▶ WHAT IS ASKED:
A - Reproduce the portion of the GSDMAD notes between "1. Comprehensive but" and "v1.x (Old Way)", inclusive, changing "bureaucratic" to "rigid".
B - According to the GSDMAD notes, which three things does GSDMAD take from GSD?

▶ QUOTED TEXT:

Version: 1.0.0 Date: 2026-01-25 Philosophy: Combine BMAD's comprehensive tracking with GSD's intelligent execution


The Vision

BMAD excels at structure, tracking, and comprehensive quality standards. GSD excels at smart execution, parallelization, and getting shit done fast.

GSDMAD takes the best of both:

  • BMAD's story tracking, sprint management, and quality gates
  • GSD's wave-based parallelization, checkpoint routing, and agent orchestration

Core Principles

  1. Comprehensive but not bureaucratic - Track what matters, skip enterprise theater
  2. Smart parallelization - Run independent work concurrently, sequential only when needed
  3. Separation of concerns - Different agents for implementation, validation, review
  4. Checkpoint-aware routing - Autonomous segments in subagents, decisions in main
  5. Comprehensive quality - Lives may be at stake, quality >> speed

Architecture Comparison

BMAD v1.x (Old Way)

batch-super-dev orchestrator:
  ├─ Story 1: super-dev-pipeline (ONE agent, ALL steps)
  │   └─ Step 1-11: init, gap, test, implement, validate, review, fix, complete
  ├─ Story 2: super-dev-pipeline (ONE agent, ALL steps)
  └─ Story 3: super-dev-pipeline (ONE agent, ALL steps)

Problems:
- Single agent validates its own work (conflict of interest)
- No parallelization between stories
- Agent can lie about completion
- Sequential execution is slow

GSD (Inspiration)

execute-phase orchestrator:
  ├─ Wave 1: [Plan A, Plan B] in parallel
  │   ├─ Agent for Plan A (segments if checkpoints)
  │   └─ Agent for Plan B (segments if checkpoints)
  ├─ Wave 2: [Plan C]
  │   └─ Agent for Plan C
  └─ Wave 3: [Plan D, Plan E] in parallel

Strengths:
- Wave-based parallelization
- Checkpoint-aware segmentation
- Agent tracking and resume
- Lightweight orchestration

GSDMAD (New Way)

batch-super-dev orchestrator:
  ├─ Wave 1 (independent stories): [17-1, 17-3, 17-4] in parallel
  │   ├─ Story 17-1:
  │   │   ├─ Agent 1: Implement (steps 1-4)
  │   │   ├─ Agent 2: Validate (steps 5-6) ← fresh context
  │   │   ├─ Agent 3: Review (step 7) ← adversarial
  │   │   └─ Agent 4: Fix (steps 8-9)
  │   ├─ Story 17-3: (same multi-agent pattern)
  │   └─ Story 17-4: (same multi-agent pattern)
  │
  ├─ Wave 2 (depends on Wave 1): [17-5]
  │   └─ Story 17-5: (same multi-agent pattern)

▶ GIVEN MATERIAL:
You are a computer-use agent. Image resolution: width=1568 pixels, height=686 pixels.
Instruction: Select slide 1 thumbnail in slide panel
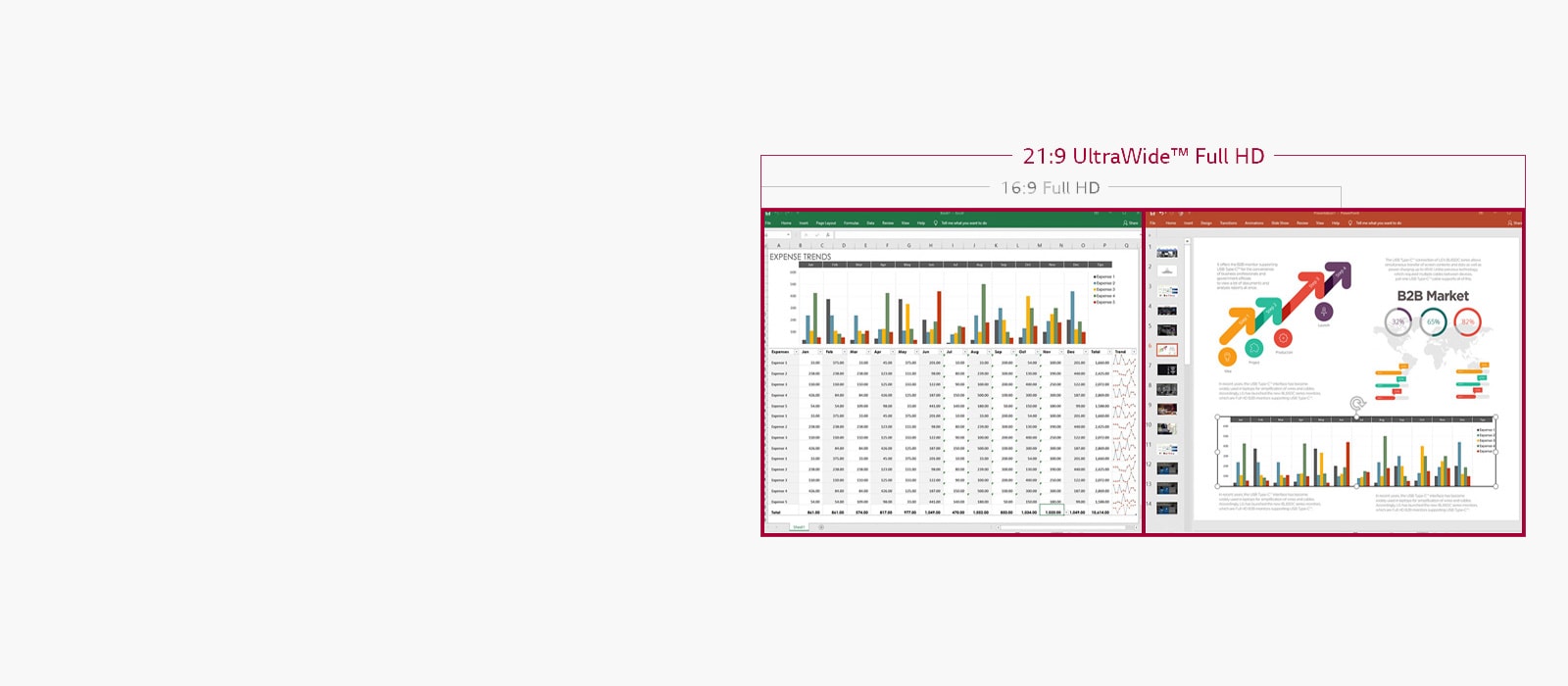(1166, 253)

▶ ANSWERS TO EACH TASK:
A -
1. Comprehensive but not rigid - Track what matters, skip enterprise theater
  2. Smart parallelization - Run independent work concurrently, sequential only when needed
  3. Separation of concerns - Different agents for implementation, validation, review
  4. Checkpoint-aware routing - Autonomous segments in subagents, decisions in main
  5. Comprehensive quality - Lives may be at stake, quality >> speed

Architecture Comparison

BMAD v1.x (Old Way)

B - Wave-based parallelization, checkpoint routing, and agent orchestration.